It only matters if the argument is that a Black actor shouldn't play Superman because there are other perfectly good Black characters .
If that were the standard , then minorities would only be relegated to playing
only original minority characters, and there would be no reason that wouldn't apply to only lead characters.
Further, that pretty much limits the amount of roles that Black or other minority actors and actresses would get to play in a given cbm, especially if most if not all of the leads and supporting characters are White, which is the case with alot of cbm and fictional characters.
Under that principle, if a studio decided to make a spat of cbm which were based off of properties with only white lead, and supporting characters, minority actors would just be "outta luck" since Hollywood would have to only cast actors who fit the traditionally comics version.
So the idea that " just promote the existing Black or minorities IPs, and don't touch the White ones" isn't a solution to Hollywood's diversity problem either. All it does is present another problem.

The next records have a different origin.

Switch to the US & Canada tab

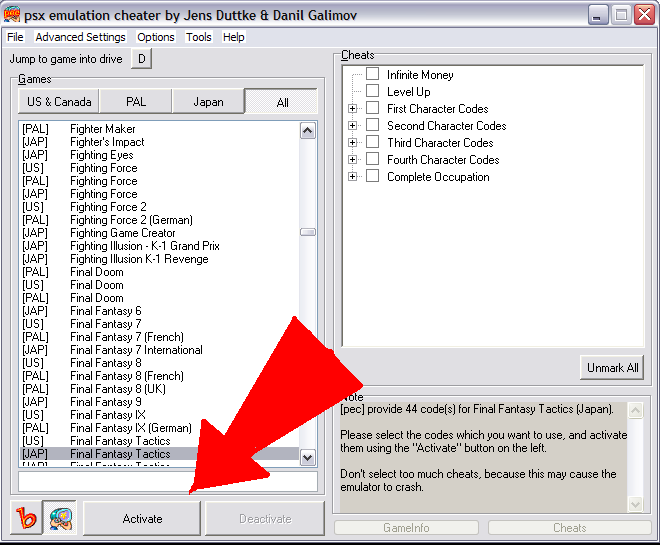(59, 102)
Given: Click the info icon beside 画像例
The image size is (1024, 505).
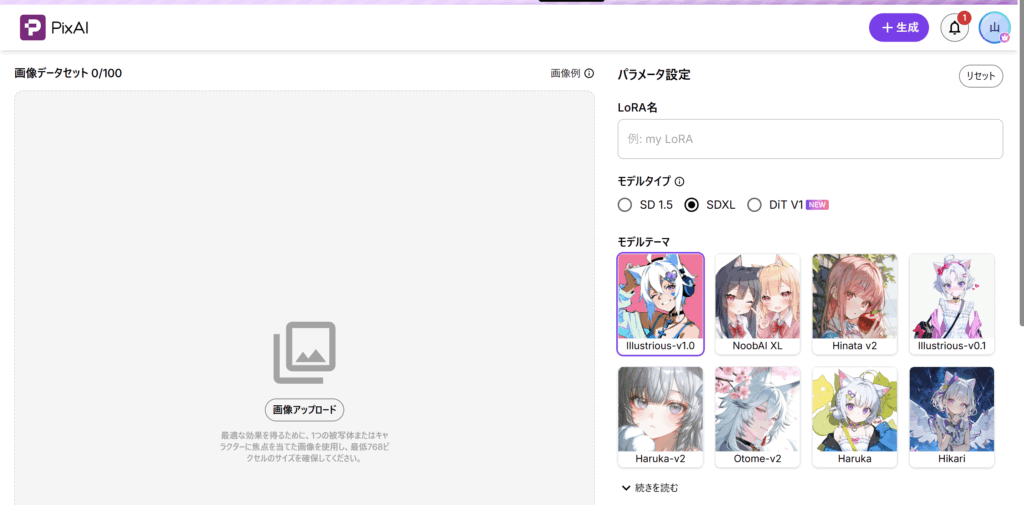Looking at the screenshot, I should (589, 74).
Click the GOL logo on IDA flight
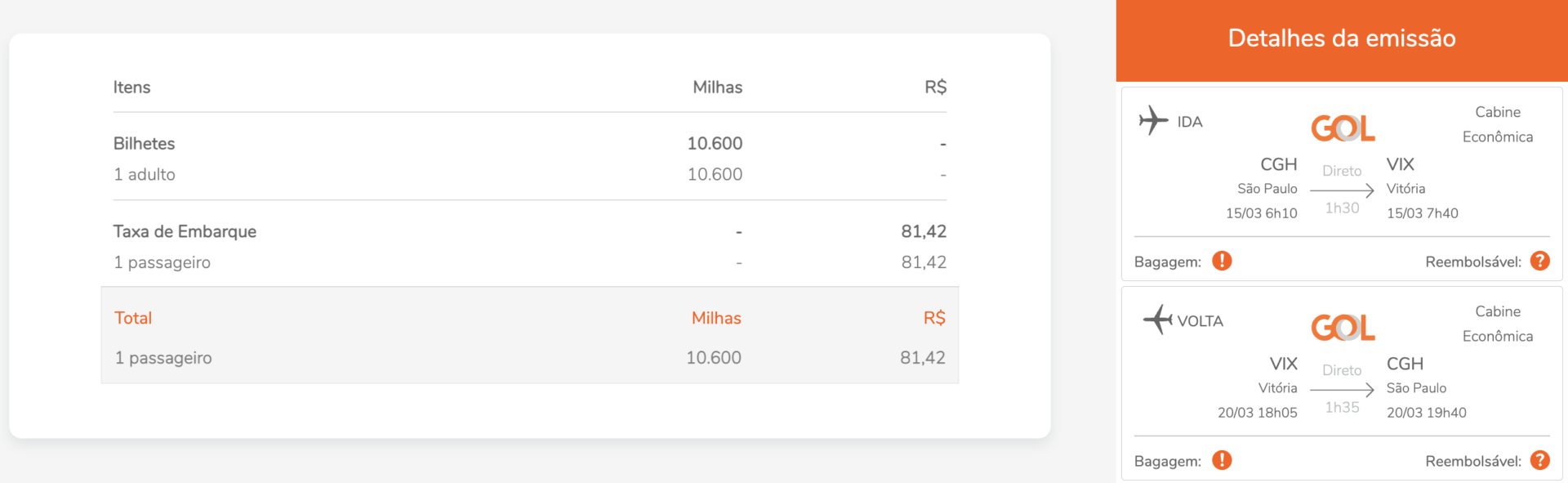1568x483 pixels. tap(1343, 127)
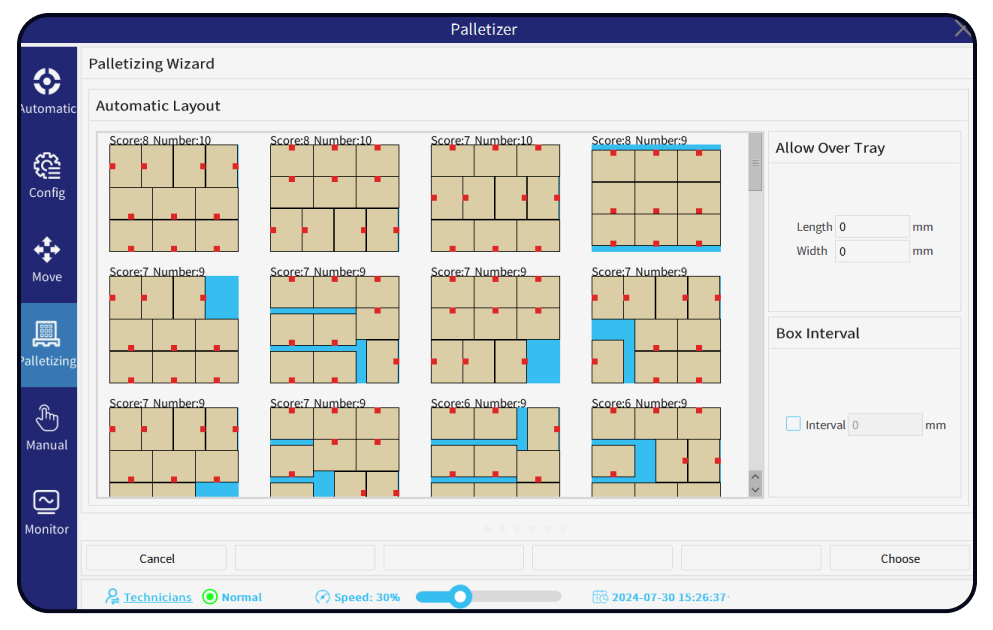
Task: Click the calendar date-time icon
Action: [600, 597]
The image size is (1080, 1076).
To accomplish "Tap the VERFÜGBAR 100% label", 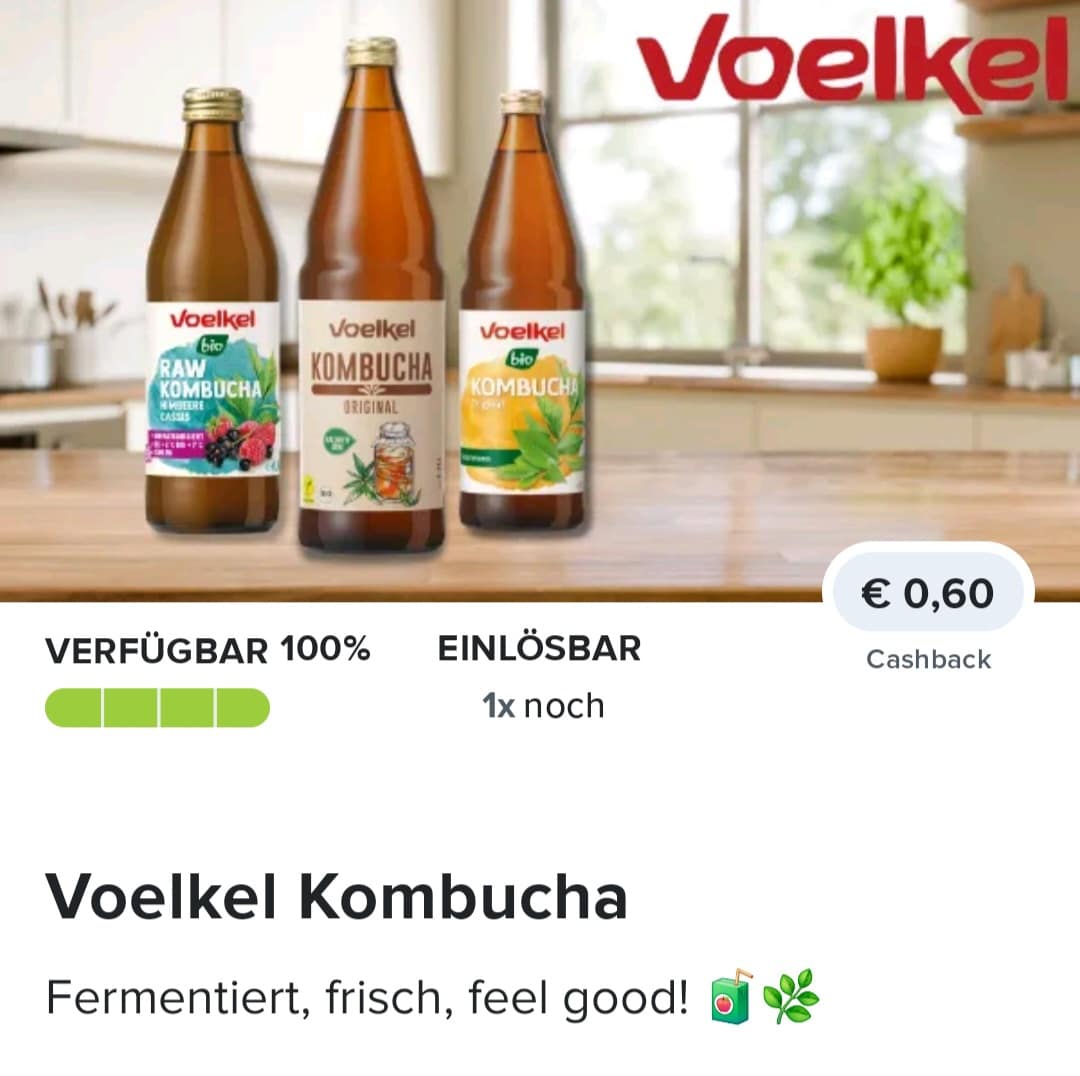I will pos(207,650).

Yeah, you would be promoting exclusively minority characters, but they would become further a minority since they would only be limited to those specific films, and they would only ever appear in major cbm if those comics counterparts featured minorities. It doesn't work.
That's one of the reasons why Disney, The MCU, and the Arrowverse have started to do both, and really , I've yet to really see a strong argument why doing both a bad.
I'm Black, and I know perfectly well Hollywood's skittishness when it comes to exploiting Black characters in general let alone in cbms.
But Hollywood's lack of exploitation of other original Black characters and there other failings does not then mean therefore, that promoting diversity( or just telling a Black Superman story because the story is good,) shouldn't happen .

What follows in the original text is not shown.